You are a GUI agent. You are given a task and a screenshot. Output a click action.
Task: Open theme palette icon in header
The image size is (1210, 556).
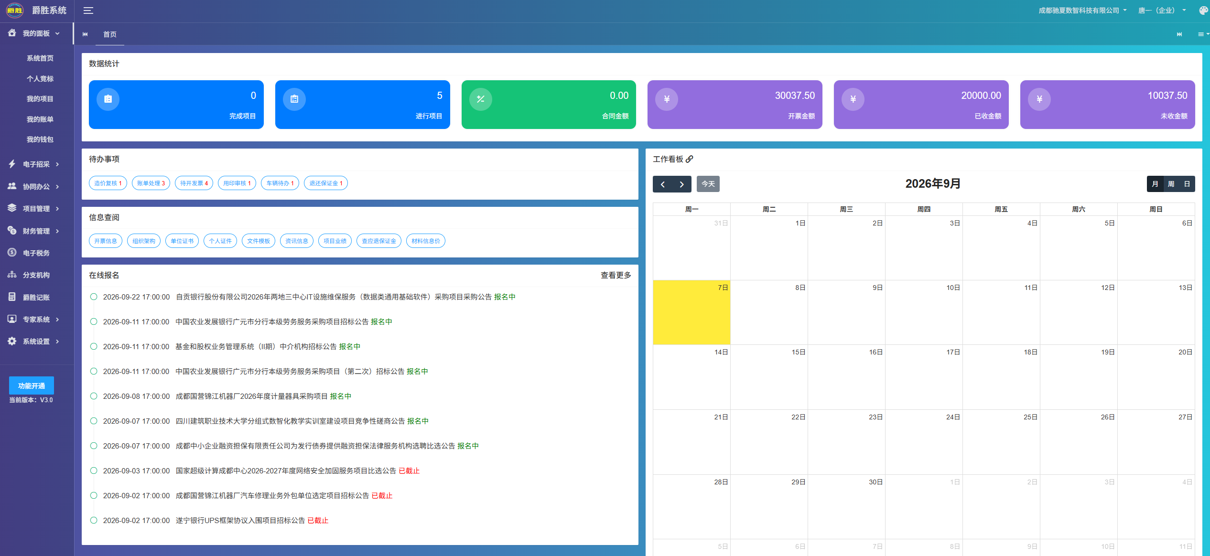coord(1203,11)
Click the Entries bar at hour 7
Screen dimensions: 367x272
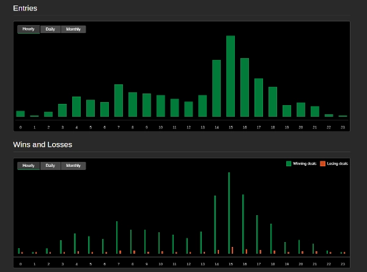click(x=119, y=101)
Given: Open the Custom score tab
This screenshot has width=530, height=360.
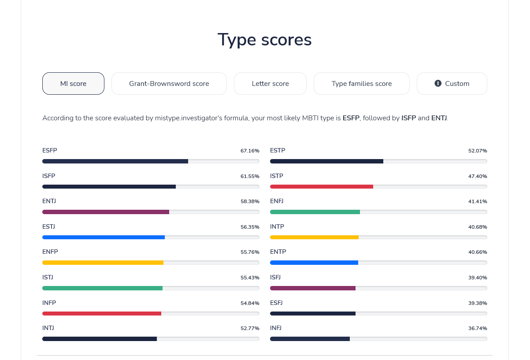Looking at the screenshot, I should pos(452,83).
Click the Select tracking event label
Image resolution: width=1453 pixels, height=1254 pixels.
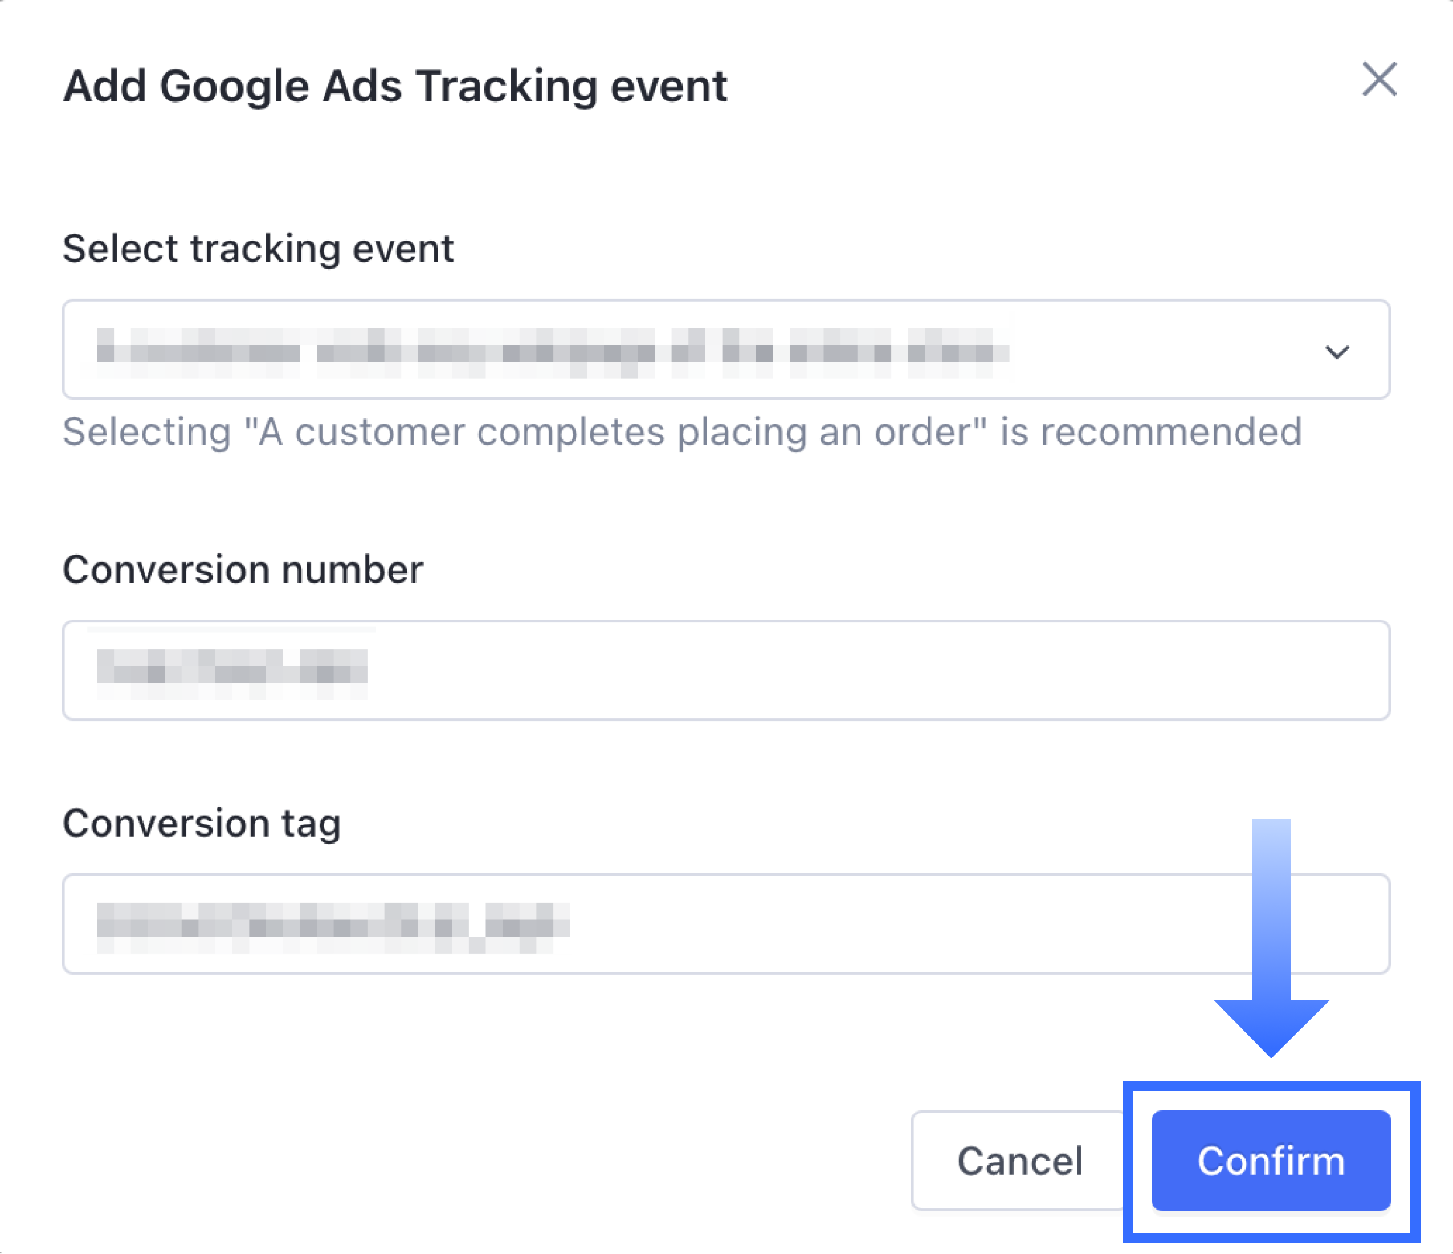pyautogui.click(x=258, y=248)
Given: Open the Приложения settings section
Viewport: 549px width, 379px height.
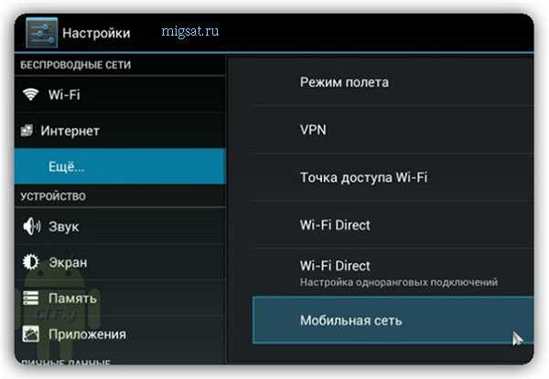Looking at the screenshot, I should click(120, 334).
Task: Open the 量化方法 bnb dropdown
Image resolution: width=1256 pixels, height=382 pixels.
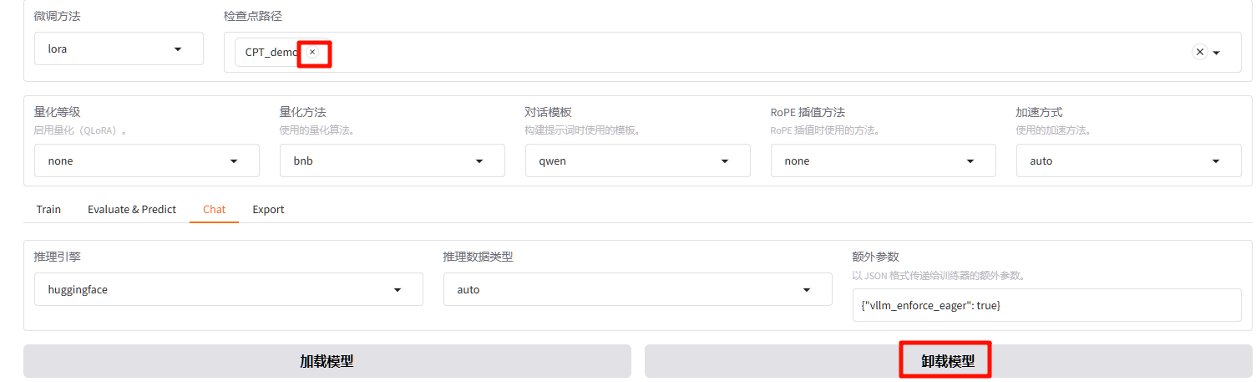Action: tap(392, 161)
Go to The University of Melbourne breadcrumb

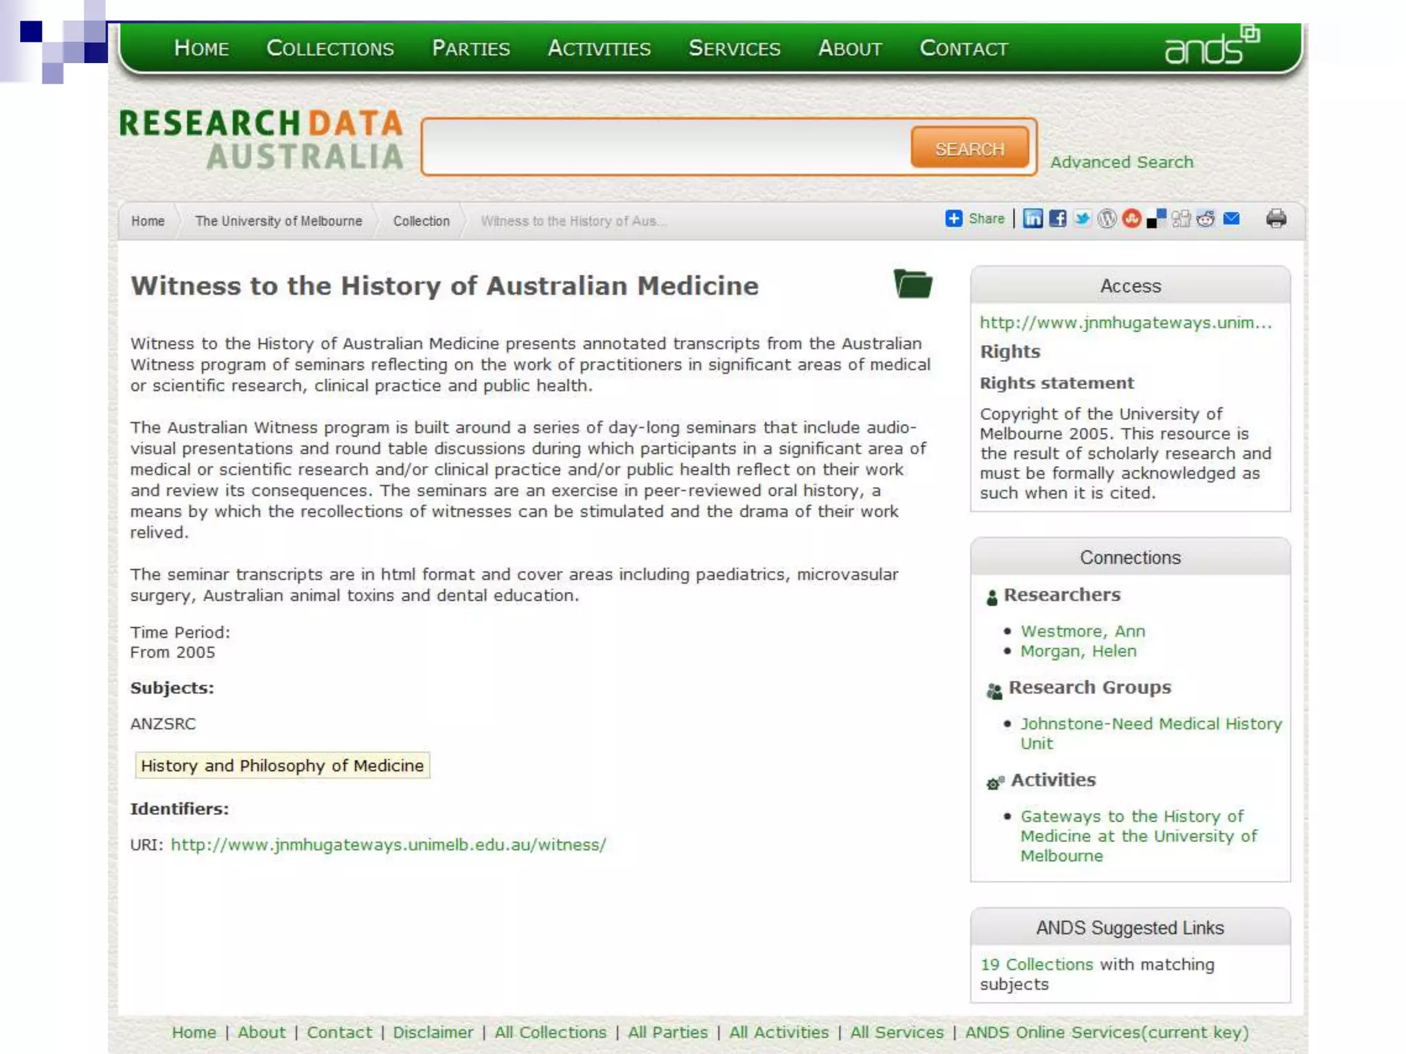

• _Work required_: Copy out the data word for word, starting at the line that contains "Given: Open the Приложения settings section" and going through the end of the data. Leave the pictures out.

• _Written answer_:
Given: Open the Приложения settings section
Viewport: 549px width, 379px height.
Looking at the screenshot, I should click(120, 334).
Task: Open the 量化方法 bnb dropdown
Image resolution: width=1256 pixels, height=382 pixels.
Action: tap(392, 161)
Go to The University of Melbourne breadcrumb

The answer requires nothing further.